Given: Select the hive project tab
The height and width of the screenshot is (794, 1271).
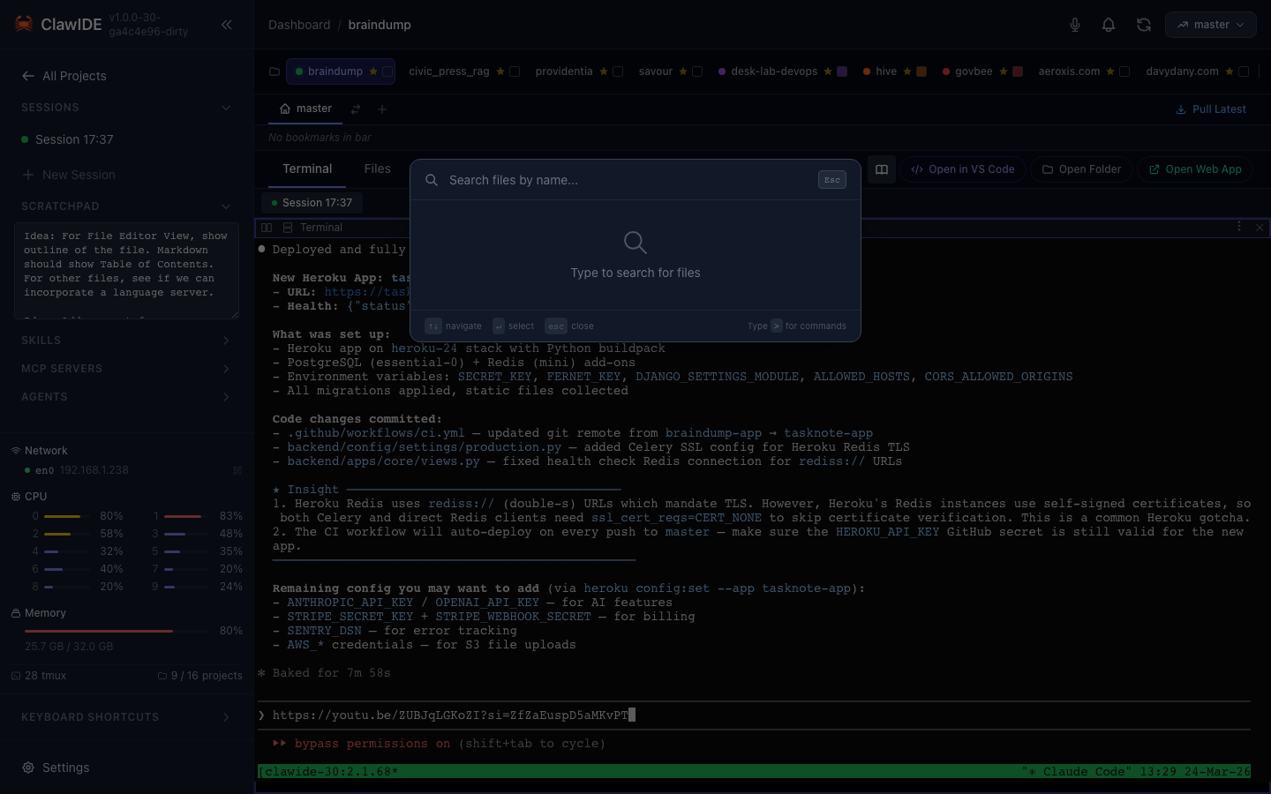Looking at the screenshot, I should pos(885,71).
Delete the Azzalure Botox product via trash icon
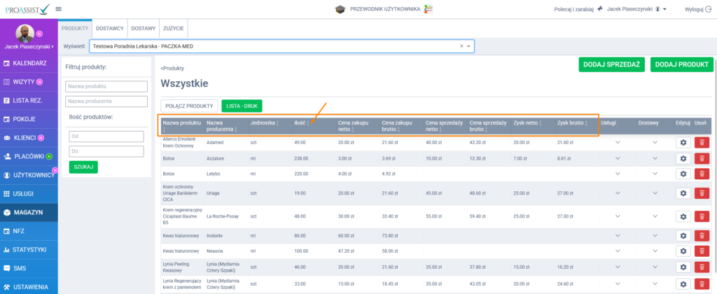Screen dimensions: 717x294 point(702,159)
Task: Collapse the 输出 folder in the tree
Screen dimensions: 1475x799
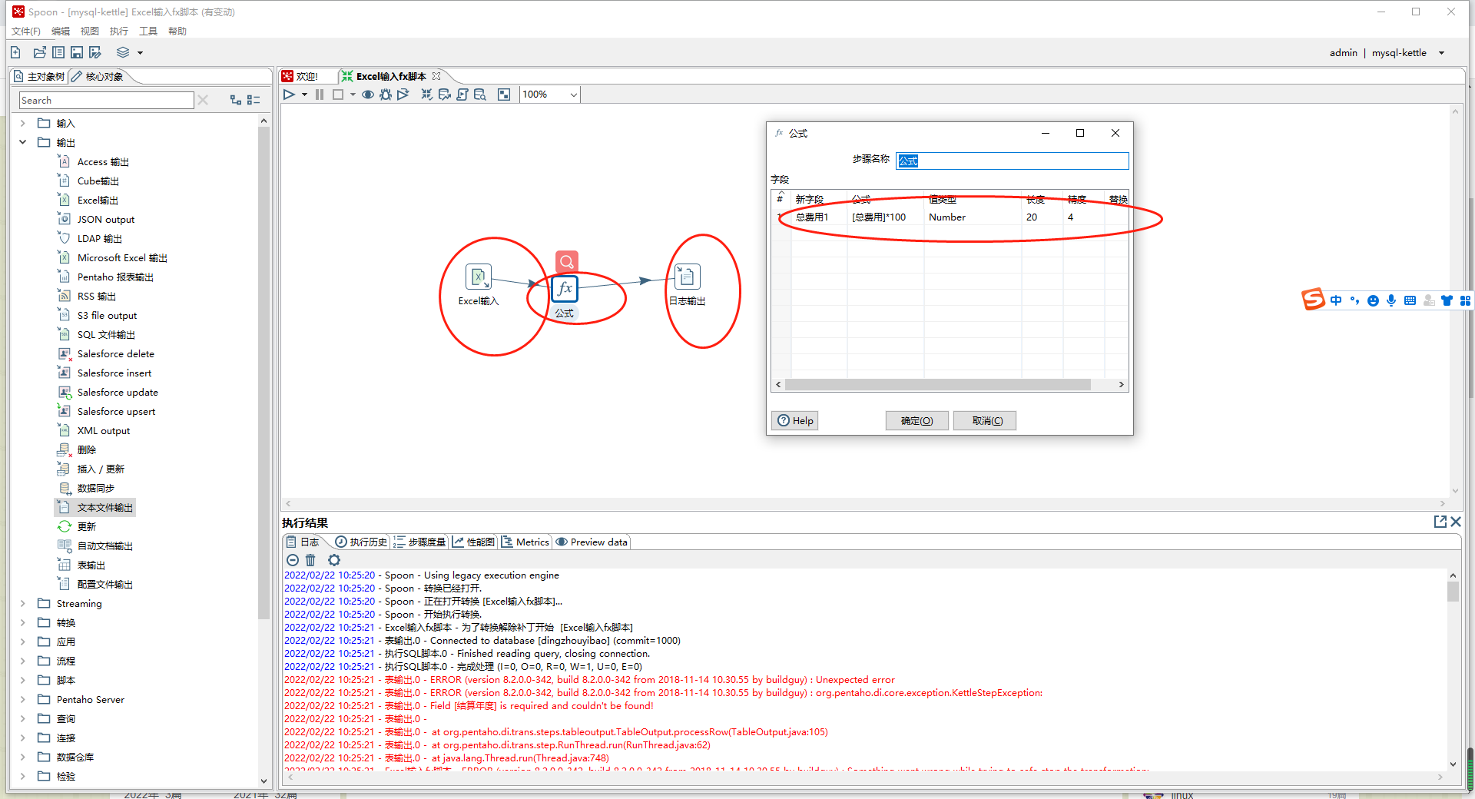Action: click(x=23, y=142)
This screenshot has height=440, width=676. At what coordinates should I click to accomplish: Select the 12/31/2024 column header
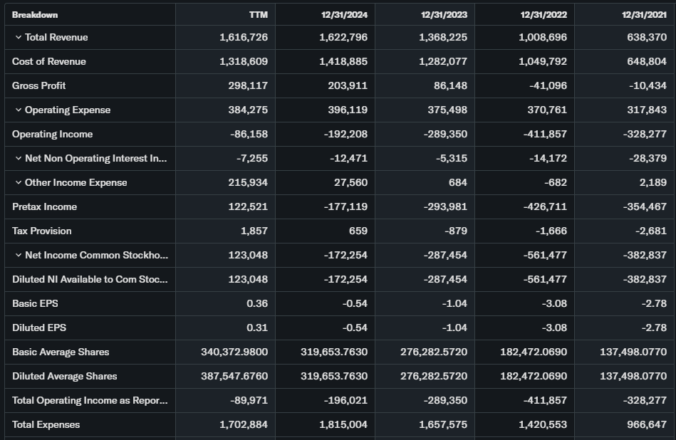[345, 14]
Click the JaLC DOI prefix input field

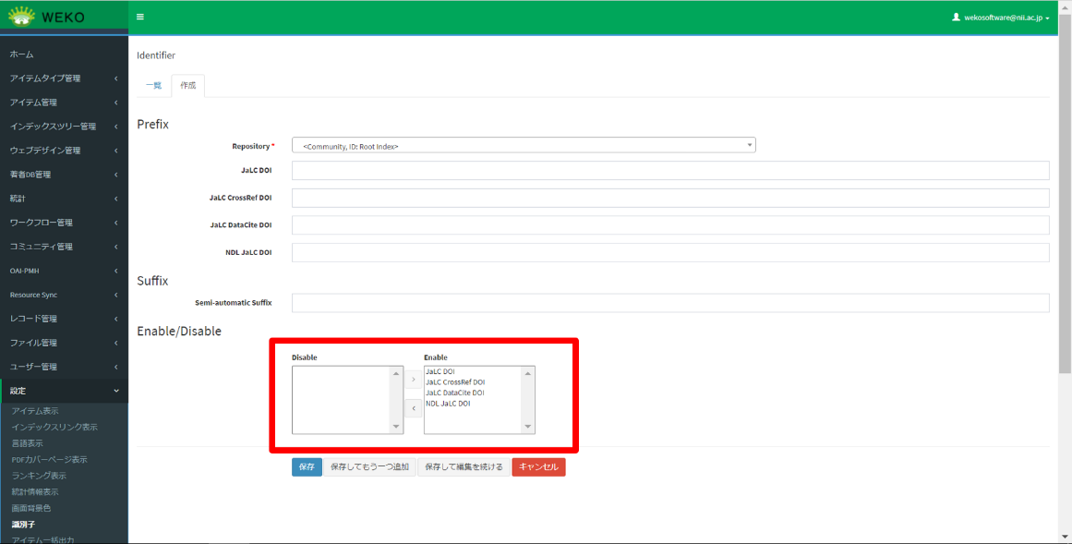[669, 170]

■ GIVEN REQUEST
Reproduce all of the records above line for line and without any changes, leaving out the pictures.

■ COMPLETED TASK
Given: Select the hive project tab
The height and width of the screenshot is (794, 1271).
Looking at the screenshot, I should pos(885,71).
Delete the Azzalure Botox product via trash icon
Screen dimensions: 717x294 point(702,159)
Task: Collapse the 输出 folder in the tree
Screen dimensions: 1475x799
Action: click(x=23, y=142)
This screenshot has height=440, width=676. At what coordinates should I click to accomplish: Select the 12/31/2024 column header
[345, 14]
Click the JaLC DOI prefix input field

[669, 170]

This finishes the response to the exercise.